(Dataset entries)
_____

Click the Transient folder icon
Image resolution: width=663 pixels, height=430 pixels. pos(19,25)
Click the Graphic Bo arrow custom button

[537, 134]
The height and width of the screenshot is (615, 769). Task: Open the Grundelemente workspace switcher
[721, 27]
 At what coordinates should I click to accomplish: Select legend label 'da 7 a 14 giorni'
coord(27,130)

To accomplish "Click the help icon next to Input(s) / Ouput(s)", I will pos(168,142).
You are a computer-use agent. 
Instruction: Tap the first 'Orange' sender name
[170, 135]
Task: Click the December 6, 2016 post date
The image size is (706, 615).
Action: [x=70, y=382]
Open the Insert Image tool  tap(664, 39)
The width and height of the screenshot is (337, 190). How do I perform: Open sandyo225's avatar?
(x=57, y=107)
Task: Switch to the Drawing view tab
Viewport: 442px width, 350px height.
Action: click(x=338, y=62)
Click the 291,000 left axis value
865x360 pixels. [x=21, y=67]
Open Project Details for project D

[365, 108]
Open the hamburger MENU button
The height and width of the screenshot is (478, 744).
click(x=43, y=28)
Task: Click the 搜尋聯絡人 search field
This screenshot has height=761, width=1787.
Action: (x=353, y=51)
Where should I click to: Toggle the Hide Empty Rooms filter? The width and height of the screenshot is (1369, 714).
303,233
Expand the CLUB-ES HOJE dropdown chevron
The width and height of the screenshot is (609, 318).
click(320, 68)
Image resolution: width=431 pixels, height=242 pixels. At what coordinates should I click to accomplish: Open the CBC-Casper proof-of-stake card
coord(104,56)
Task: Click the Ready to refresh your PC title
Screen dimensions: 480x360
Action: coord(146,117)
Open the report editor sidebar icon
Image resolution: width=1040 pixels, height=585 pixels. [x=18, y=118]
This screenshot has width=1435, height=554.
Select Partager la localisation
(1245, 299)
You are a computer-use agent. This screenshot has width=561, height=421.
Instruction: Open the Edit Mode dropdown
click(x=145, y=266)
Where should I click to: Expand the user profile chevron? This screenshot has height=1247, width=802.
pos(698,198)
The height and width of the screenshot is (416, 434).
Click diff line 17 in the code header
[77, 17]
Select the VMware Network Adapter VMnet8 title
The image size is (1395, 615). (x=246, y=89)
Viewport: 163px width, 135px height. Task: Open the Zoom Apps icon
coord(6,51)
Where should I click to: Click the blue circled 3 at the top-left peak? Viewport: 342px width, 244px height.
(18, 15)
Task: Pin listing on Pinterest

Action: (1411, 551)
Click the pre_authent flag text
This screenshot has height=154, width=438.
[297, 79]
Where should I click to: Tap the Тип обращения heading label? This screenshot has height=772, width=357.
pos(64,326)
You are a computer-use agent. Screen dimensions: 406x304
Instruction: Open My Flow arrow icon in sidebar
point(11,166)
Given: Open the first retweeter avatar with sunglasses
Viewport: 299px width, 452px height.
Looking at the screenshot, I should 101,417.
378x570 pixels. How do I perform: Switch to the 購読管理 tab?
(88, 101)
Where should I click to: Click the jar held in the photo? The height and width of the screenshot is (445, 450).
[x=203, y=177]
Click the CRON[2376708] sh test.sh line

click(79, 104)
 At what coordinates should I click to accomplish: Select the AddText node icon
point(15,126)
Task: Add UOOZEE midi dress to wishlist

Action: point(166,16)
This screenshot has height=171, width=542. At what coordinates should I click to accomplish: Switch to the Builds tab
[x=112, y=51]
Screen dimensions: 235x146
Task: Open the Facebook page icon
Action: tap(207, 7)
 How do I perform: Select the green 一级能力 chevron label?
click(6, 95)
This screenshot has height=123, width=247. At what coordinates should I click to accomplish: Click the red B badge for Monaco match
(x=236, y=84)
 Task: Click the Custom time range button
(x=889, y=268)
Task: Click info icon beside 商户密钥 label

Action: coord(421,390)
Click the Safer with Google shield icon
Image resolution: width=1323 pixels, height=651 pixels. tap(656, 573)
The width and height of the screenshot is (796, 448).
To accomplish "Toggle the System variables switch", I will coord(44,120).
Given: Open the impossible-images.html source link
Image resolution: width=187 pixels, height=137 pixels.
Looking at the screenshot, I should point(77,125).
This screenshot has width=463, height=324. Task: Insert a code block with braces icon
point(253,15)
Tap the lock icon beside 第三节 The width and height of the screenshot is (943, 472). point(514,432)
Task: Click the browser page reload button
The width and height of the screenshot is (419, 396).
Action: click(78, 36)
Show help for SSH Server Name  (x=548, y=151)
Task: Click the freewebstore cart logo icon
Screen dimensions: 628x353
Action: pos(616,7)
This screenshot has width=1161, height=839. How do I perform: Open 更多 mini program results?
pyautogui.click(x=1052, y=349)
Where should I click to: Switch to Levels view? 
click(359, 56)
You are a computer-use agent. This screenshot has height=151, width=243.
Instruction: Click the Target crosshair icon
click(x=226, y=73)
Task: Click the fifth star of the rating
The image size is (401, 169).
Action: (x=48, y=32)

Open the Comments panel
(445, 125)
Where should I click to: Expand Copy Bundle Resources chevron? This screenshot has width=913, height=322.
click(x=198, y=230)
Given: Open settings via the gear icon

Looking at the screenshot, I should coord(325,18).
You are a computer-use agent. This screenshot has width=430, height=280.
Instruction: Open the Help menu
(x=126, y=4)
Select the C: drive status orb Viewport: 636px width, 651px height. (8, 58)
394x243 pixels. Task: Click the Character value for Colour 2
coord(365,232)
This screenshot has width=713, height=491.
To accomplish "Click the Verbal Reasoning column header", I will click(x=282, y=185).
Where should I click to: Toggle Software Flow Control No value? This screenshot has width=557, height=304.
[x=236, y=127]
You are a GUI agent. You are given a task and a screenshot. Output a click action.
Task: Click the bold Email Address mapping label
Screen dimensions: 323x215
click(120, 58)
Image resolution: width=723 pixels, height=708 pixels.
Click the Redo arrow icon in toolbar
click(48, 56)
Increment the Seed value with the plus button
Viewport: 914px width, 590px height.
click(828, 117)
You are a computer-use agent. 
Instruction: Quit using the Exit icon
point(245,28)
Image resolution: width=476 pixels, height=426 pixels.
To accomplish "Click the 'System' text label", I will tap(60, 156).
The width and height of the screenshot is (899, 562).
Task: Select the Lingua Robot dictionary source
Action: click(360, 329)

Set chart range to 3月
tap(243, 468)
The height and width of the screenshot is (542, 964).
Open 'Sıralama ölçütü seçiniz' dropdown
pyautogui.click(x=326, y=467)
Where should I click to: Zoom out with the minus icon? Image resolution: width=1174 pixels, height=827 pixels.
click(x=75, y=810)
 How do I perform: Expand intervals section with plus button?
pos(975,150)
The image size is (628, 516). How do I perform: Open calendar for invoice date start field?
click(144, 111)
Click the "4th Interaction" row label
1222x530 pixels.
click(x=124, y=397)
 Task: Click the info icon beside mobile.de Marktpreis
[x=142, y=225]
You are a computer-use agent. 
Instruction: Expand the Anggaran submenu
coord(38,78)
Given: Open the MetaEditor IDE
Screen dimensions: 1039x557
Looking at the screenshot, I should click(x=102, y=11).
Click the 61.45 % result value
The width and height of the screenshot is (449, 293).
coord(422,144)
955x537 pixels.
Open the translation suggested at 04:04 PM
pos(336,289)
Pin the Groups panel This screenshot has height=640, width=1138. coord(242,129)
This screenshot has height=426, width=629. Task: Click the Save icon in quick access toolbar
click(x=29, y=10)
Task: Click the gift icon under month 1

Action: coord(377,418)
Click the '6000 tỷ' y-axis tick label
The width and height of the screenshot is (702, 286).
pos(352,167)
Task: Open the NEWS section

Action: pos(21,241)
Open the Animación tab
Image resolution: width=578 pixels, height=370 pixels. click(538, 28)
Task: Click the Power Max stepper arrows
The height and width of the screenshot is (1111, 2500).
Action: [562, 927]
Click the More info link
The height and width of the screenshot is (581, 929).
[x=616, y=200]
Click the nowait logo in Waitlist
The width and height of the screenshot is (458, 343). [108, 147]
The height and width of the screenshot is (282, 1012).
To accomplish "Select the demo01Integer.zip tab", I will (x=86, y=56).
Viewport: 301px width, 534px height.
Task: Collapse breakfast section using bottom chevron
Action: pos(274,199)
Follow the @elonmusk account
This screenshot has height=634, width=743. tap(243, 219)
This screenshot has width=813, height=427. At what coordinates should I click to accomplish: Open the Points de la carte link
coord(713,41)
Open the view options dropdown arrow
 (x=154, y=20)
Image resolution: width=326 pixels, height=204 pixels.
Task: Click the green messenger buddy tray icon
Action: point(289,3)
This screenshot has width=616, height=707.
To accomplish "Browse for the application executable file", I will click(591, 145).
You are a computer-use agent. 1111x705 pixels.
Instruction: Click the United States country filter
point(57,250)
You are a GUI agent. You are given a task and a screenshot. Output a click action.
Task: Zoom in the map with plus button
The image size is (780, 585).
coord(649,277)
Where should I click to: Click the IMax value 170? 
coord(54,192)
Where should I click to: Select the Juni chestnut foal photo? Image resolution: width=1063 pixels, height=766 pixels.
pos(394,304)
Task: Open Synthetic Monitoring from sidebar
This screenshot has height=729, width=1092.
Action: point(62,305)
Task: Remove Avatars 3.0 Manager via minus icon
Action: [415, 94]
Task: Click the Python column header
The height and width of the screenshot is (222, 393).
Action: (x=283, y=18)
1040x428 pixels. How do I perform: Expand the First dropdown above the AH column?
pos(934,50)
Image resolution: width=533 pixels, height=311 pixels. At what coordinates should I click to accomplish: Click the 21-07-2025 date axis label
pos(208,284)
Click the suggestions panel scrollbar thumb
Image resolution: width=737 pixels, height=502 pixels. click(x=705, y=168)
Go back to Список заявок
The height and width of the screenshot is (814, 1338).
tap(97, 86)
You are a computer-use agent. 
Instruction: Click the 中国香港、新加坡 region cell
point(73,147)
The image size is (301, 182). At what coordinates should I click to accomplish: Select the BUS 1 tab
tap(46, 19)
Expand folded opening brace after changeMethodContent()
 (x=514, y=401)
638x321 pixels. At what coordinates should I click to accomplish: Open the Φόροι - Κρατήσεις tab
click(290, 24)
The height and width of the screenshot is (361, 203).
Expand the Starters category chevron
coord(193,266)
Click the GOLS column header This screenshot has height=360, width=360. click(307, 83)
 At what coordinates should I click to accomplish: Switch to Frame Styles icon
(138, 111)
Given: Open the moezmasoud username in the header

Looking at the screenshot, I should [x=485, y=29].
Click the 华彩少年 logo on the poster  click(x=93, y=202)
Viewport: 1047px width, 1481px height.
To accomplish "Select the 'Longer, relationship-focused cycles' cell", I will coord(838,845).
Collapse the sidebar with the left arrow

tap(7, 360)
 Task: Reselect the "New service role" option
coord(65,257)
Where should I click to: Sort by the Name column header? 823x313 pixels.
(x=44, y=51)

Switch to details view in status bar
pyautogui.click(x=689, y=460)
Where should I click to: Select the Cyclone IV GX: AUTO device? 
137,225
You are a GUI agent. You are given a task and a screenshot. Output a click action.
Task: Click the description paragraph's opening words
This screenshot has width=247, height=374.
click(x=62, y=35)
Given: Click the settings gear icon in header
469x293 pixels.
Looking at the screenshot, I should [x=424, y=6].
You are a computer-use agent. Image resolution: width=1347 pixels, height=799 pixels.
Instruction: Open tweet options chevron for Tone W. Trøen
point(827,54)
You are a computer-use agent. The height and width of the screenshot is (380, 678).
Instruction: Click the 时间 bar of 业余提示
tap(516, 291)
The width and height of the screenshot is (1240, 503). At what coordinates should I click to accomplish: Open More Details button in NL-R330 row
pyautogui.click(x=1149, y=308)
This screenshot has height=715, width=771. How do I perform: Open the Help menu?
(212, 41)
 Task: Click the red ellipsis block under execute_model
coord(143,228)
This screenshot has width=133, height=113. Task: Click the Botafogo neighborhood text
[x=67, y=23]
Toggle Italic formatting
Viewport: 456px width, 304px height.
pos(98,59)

_____

WORK TO COMPLETE.
From the data above, output only the lines between the line containing "You are a computer-use agent. 1111x705" and the line containing "Task: Open Synthetic Monitoring from sidebar", inclusive, exactly as written.

OUTPUT OF THE EXERCISE.
You are a computer-use agent. 1111x705 pixels.
Instruction: Click the United States country filter
point(57,250)
You are a GUI agent. You are given a task and a screenshot. Output a click action.
Task: Zoom in the map with plus button
The image size is (780, 585).
coord(649,277)
Where should I click to: Click the IMax value 170? 
coord(54,192)
Where should I click to: Select the Juni chestnut foal photo? Image resolution: width=1063 pixels, height=766 pixels.
pos(394,304)
Task: Open Synthetic Monitoring from sidebar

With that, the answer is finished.